Getting her in one was somewhat of a challenge.  She didn’t appreciate me putting her tail through the hole.  She didn’t like the way they sounded.  She didn’t like the way they constricted her movement.  Here she is after I finally got one on her.  She was not happy with me.

Once we got upstairs for the evening, I had a sense of relief.  I really thought I’d be able to sleep through the night without encountering a puddle and maybe, just maybe, she wouldn’t wake me up at zero dark thirty to take her outside.

Those diapers gave me a false sense of security.

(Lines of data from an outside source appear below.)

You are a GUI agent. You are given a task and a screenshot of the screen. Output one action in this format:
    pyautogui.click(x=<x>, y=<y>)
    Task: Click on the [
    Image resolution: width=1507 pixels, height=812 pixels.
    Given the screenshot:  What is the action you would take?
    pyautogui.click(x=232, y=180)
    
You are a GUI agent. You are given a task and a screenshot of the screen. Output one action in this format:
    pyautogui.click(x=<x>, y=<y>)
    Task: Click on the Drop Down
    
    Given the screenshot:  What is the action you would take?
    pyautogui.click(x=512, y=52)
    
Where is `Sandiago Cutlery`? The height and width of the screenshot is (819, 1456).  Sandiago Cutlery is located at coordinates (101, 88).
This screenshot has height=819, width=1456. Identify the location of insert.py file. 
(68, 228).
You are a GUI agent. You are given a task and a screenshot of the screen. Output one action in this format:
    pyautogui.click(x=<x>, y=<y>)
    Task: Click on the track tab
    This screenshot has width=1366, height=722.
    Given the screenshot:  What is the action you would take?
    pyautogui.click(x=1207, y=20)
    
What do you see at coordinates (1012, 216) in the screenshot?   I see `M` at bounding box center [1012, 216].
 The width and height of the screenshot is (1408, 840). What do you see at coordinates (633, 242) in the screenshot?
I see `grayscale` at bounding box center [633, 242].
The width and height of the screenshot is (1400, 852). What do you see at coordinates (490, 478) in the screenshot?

Around 2:00 this morning, I caught a whiff of urine and rolled over to find a huge wet spot on my favorite quilt.  I turned my head to find Matilda pawing at me, which is her way of asking to go outside.  As I got up to get dressed, I found a dry, completely intact diaper at the foot of the bed.  She must be some sort of Houdini.

Pee pads and diapers aren’t working for us.

“This is so you won’t pee on me. One, two, three!”

Matilda is getting old.  The best estimates have her between 77 and 84 dog years old. (That’s between 11 and 12 people years.)  In the past couple of years, we have started to battle incontinence.  It started with little dribble drops on the sofa while watching television.  Then we started have minor “oops” moments while settling in for the evening.  That’s when the vet prescribed Proin drops to help her with bladder control.  At first it was a struggle getting her to take the drops.  Eventually we got into a good habit of taking the drops after going for a walk.  But the only way she would open her mouth for the drops is if I sing-songingly said, “This is so you won’t pee on me.  One, two, three!”

Every now and again, I would go stretches without giving her the medicine and she would do well without it.  But then the dribbles would start again, so we would start back up with, “This is so you won’t pee on me.  One, two, three!”.

When the pharmaceutical company stopped manufacturing the drops we had a slight problem.  Matilda refused to take the tablets for quite awhile.  Once I figured out that she would eat anything that was covered in peanut butter, we were back on track.

We recently went through a very long successful stretch without the medicine, but incontinence came back with a vengeance.  This time, there were no dribbles or “oops”.  This time, she emptied her bladder three times in one night, while she was sleeping…on my bed.  What’s worse is that right before going to bed that night, I had decided to change my sheets.  After the third accident, I was praying that there would be no more because I had no more clean sheets.  During that same night, she woke me up three separate times and asked to go outside.  Two of the three times, she squatted for almost a minute.  The third time, we smelled the presence of a skunk, so she decided that she wouldn’t handle her business at that time…which was 4:30 a.m.  But at 5:50 a.m., five minutes before my alarm clock sounded, I rolled over to find a guilty face staring back at me.  Yes, another wet spot in the bed.

We’re back to medicinal peanut butter treats, but we’re still having small incidents.